Message-ID: <3D3500AA.131CE2EB@zip.com.au>
Date: Wed, 17 Jul 2002 07:30:06 +0200
From: Andrew Morton <a...@zip.com.au>
X-Mailer: Mozilla 4.79 [en] (X11; U; Linux 2.4.19-pre9 i686)
X-Accept-Language: en
MIME-Version: 1.0
Subject: [patch 1/13] minimal rmap
Content-Type: text/plain; charset=us-ascii
Content-Transfer-Encoding: 7bit
Sender: robo...@news.nic.it
X-Mailing-List: linux-kernel@vger.kernel.org
Approved: robo...@news.nic.it (1.20)
NNTP-Posting-Host: a.27.anti-phl.bofh.it
Newsgroups: linux.kernel
Organization: linux.*_mail_to_news_unidirectional_gateway
Path: archiver1.google.com!news1.google.com!newsfeed.stanford.edu!
cyclone.bc.net!news.mailgate.org!bofh.it!robomod
X-Original-Cc: lkml <linux-ker...@vger.kernel.org>
X-Original-Date: Tue, 16 Jul 2002 22:29:14 -0700
X-Original-Sender: linux-kernel-ow...@vger.kernel.org
X-Original-To: Linus Torvalds <torva...@transmeta.com>
Lines: 1759


This is the "minimal rmap" patch, writen by Rik, ported to 2.5 by Craig
Kulsea.

Basically,

before: When the page reclaim code decides that is has scanned too many
unreclaimable pages on the LRU it does a scan of process virtual
address spaces for pages to add to swapcache.  ptes pointing at the
page are unmapped as the scan proceeds.  When all ptes referring to a
page have been unmapped and it has been written to swap the page is
reclaimable.

after: When an anonymous page is encountered on the tail of the LRU we
use the rmap to see if it hasn't been referenced lately.  If so then
add it to swapcache.  When the page is again encountered on the LRU, if
it is still unreferenced then try to unmap all ptes which refer to it
in one hit, and if it is clean (ie: on swap) then free it.

The rest of the VM - list management, the classzone concept, etc
remains unchanged.

There are a number of things which the per-page pte chain could be
used for.  Bill Irwin has identified the following.


(1)  page replacement no longer goes around randomly unmapping things

(2)  referenced bits are more accurate because there aren't several ms
        or even seconds between find the multiple pte's mapping a page

(3)  reduces page replacement from O(total virtually mapped) to O(physical)

(4)  enables defragmentation of physical memory

(5)  enables cooperative offlining of memory for friendly guest instance
        behavior in UML and/or LPAR settings

(6)  demonstrable benefit in performance of swapping which is common in
        end-user interactive workstation workloads (I don't like the word
        "desktop"). c.f.
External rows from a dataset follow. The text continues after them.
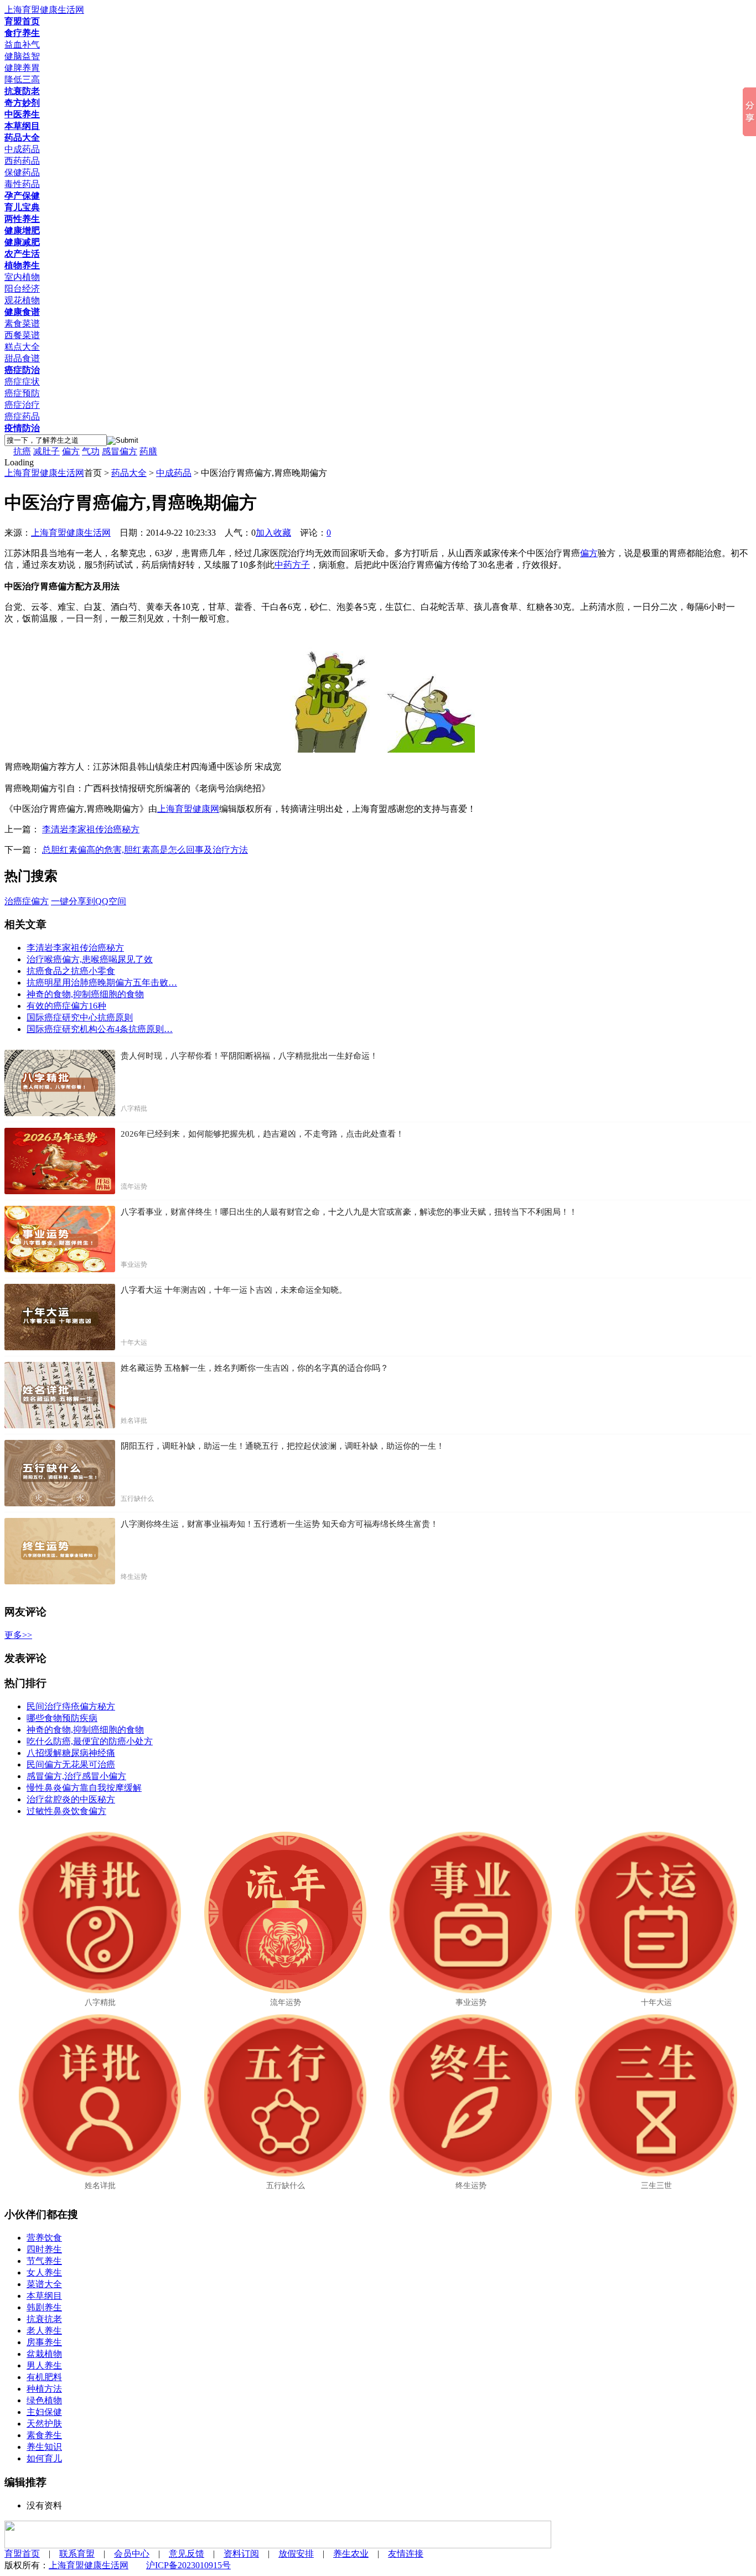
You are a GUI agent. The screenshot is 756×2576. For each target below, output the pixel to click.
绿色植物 (44, 2400)
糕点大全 (22, 346)
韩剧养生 (44, 2307)
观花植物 (22, 300)
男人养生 (44, 2365)
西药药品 (22, 160)
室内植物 (22, 277)
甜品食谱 (22, 358)
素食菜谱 (22, 323)
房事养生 (44, 2342)
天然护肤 (44, 2423)
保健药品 (22, 172)
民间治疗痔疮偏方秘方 (71, 1706)
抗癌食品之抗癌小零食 (71, 971)
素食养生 (44, 2435)
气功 (91, 451)
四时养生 (44, 2249)
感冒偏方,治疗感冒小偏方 (76, 1776)
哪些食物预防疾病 (62, 1718)
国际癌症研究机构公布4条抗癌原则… (100, 1029)
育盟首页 (22, 2553)
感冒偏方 (119, 451)
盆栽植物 (44, 2354)
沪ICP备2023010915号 (188, 2565)
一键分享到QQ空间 (88, 901)
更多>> (18, 1635)
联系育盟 (77, 2553)
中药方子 (292, 564)
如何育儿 (44, 2458)
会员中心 (131, 2553)
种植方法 (44, 2388)
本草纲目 (44, 2295)
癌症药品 (22, 416)
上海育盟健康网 (188, 808)
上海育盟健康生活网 (44, 473)
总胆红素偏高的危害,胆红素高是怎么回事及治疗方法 (145, 849)
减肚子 (46, 451)
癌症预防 (22, 393)
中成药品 (22, 149)
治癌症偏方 (26, 901)
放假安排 (296, 2553)
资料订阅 (241, 2553)
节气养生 (44, 2261)
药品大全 (129, 473)
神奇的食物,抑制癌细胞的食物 (85, 994)
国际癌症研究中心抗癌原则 (80, 1017)
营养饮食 (44, 2237)
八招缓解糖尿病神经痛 (71, 1753)
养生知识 (44, 2446)
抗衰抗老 (44, 2319)
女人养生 (44, 2272)
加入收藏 (273, 532)
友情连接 (405, 2553)
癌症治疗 (22, 405)
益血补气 (22, 44)
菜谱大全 (44, 2284)
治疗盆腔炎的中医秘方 (71, 1799)
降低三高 (22, 79)
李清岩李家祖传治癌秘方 (90, 829)
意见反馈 (186, 2553)
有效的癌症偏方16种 (66, 1005)
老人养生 (44, 2330)
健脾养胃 (22, 67)
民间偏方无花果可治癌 (71, 1764)
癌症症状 (22, 381)
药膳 (148, 451)
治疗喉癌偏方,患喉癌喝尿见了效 (90, 959)
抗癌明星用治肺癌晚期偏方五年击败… (102, 982)
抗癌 (22, 451)
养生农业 (351, 2553)
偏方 (71, 451)
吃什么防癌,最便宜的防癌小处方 (90, 1741)
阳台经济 (22, 288)
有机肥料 (44, 2377)
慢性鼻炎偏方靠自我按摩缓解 (84, 1787)
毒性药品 (22, 184)
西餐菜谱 (22, 335)
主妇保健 (44, 2412)
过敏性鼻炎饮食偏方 (66, 1811)
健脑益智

Craig Kulesa's post wrt. swapping performance

(7)  evidence from 2.4-based rmap trees indicates approximate parity
        with mainline in kernel compiles with appropriate locking bits

(8)  partitioning of physical memory can reduce the complexity of page
        replacement searches by scanning only the "interesting" zones
        implemented and merged in 2.4-based rmap

(9)  partitioning of physical memory can increase the parallelism of page
        replacement searches by independently processing different zones
        implemented, but not merged in 2.4-based rmap

(10) the reverse mappings may be used for efficiently keeping pte cache
        attributes coherent

(11) they may be used for virtual cache invalidation (with changes)

(12) the reverse mappings enable proper RSS limit enforcement
        implemented and merged in 2.4-based rmap



The code adds a pointer to struct page, consumes additional storage for
the pte chains and adds computational expense to the page reclaim code
(I measured it at 3% additional load during streaming I/O).  The
benefits which we get back for all this are, I must say, theoretical
and unproven.  If it has real advantages (or, indeed, disadvantages)
then why has nobody demonstrated them?



There are a number of things remaining to be done:

1: Demonstrate the above advantages.

2: Make it work with pte-highmem  (Bill Irwin is signed up for this)

3: Don't add pte_chains to non-shared pages optimisation (Dave McCracken's
   patch does this)

4: Move the pte_chains into highmem too (Bill, I guess)

5: per-cpu pte_chain freelists (Rik?)

6: maybe GC the pte_chain backing pages. (Seems unavoidable.  Rik?)

7: multithread the page reclaim code.  (I have patches).

8: clustered add-to-swap.  Not sure if I buy this.  anon pages are
   often well-ordered-by-virtual-address on the LRU, so it "just
   works" for benchmarky loads.  But there may be some other loads...

9: Fix bad IO latency in page reclaim (I have lame patches)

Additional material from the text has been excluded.